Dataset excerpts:
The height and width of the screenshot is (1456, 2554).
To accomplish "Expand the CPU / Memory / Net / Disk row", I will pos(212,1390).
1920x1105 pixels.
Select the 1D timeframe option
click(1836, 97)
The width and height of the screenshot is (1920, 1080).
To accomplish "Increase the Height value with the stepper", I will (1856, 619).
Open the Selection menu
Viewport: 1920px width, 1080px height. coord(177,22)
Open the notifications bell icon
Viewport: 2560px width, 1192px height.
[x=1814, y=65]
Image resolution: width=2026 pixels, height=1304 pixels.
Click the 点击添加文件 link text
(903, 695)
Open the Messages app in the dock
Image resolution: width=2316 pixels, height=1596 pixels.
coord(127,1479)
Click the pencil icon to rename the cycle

#### What the task asks:
Filter the entries above down to the lines that contain the word "will".

#### Solution for this exercise:
To accomplish "Expand the CPU / Memory / Net / Disk row", I will pos(212,1390).
To accomplish "Increase the Height value with the stepper", I will (1856, 619).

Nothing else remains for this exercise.